### [Work instructions]
1 > Quote the article on Hugo Chavez word for word from "As the most" up to and including "against Western neocolonialism.".
2 > Answer these questions from the article on Hugo Chavez:
(a) According to Aleida Guevara, where does her father live?
(b) On what date did Chavez die?
(c) How many countries does the article say the Latin American Revolution liberated?

BEGIN Study text

By Asad Ismi
Great revolutionary leaders never die. They are immortalized in the hearts of the people they have served. As Aleida Guevara, daughter of Che Guevara, put it: “My father lives in a mountain of people.” So it is with Hugo Chavez, the phenomenal socialist president of Venezuela who died from cancer on March 5, to be mourned by the millions of people all over the world who revered and admired him.
As the most popular President of Venezuela for the last 14 years, Chavez’s accomplishments were legion. Not only did he transform Venezuela into a socialist welfare state overnight, but he also led the Latin American Revolution on a continental scale – a revolution which liberated 12 countries in the region from U.S. imperialist domination. This accomplishment made Chavez an international hero to people in the Global South and North, who looked to him as an example and inspiration in their struggle against Western neocolonialism.

END Study text
BEGIN Records provided

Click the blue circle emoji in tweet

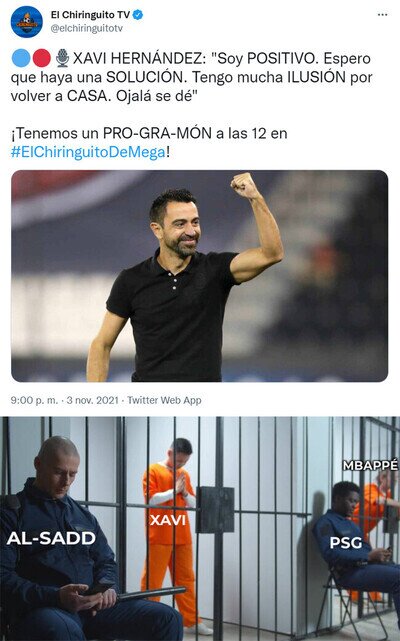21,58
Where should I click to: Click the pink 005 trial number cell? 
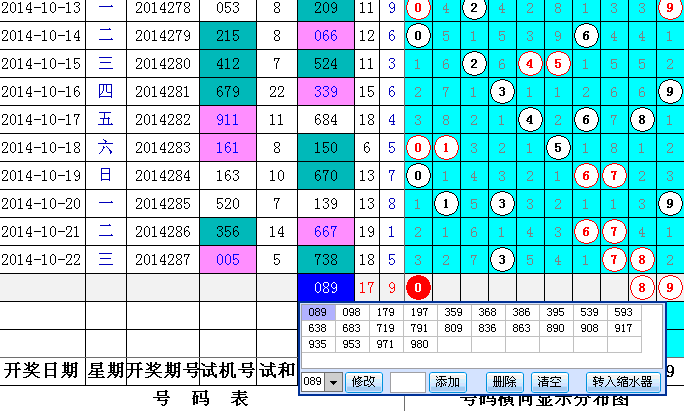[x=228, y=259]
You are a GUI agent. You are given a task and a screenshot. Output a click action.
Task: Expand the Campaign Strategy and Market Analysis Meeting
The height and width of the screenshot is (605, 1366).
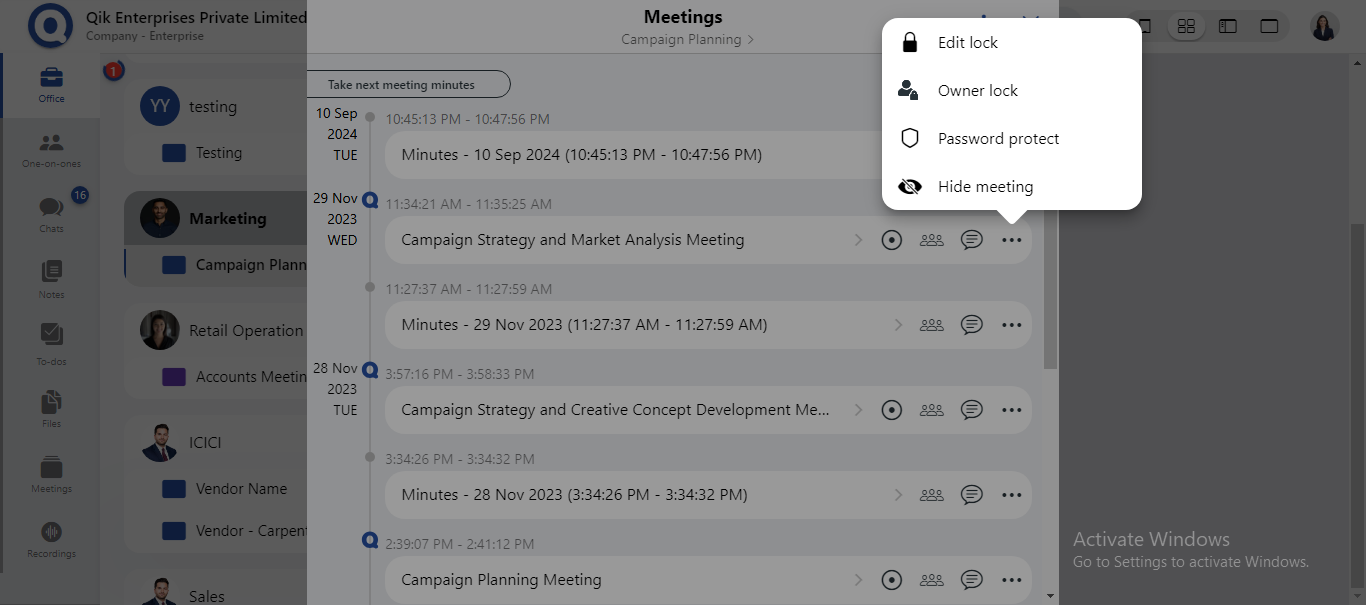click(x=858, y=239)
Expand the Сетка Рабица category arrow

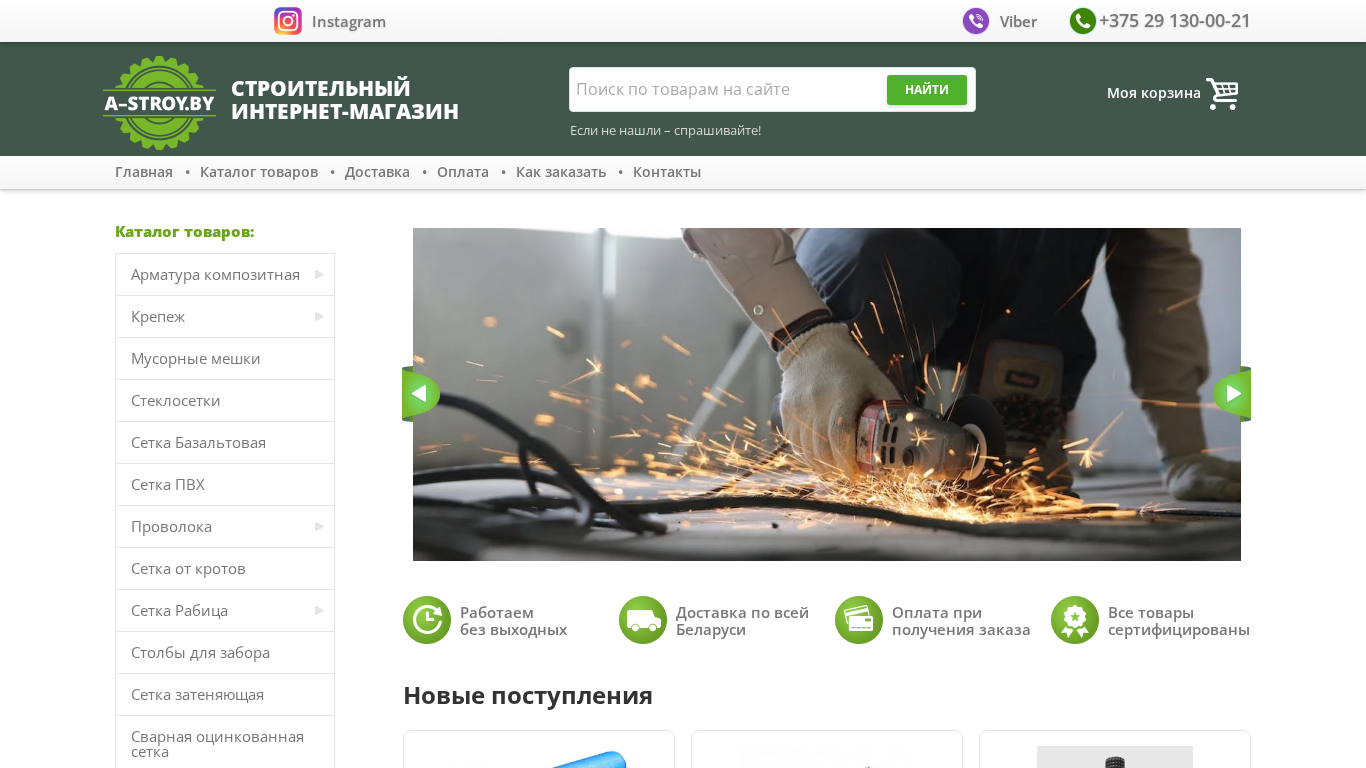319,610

END Records provided

### [Solution set]
1 >
As the most popular President of Venezuela for the last 14 years, Chavez’s accomplishments were legion. Not only did he transform Venezuela into a socialist welfare state overnight, but he also led the Latin American Revolution on a continental scale – a revolution which liberated 12 countries in the region from U.S. imperialist domination. This accomplishment made Chavez an international hero to people in the Global South and North, who looked to him as an example and inspiration in their struggle against Western neocolonialism.

2 >
(a) In a mountain of people.
(b) March 5.
(c) 12 countries.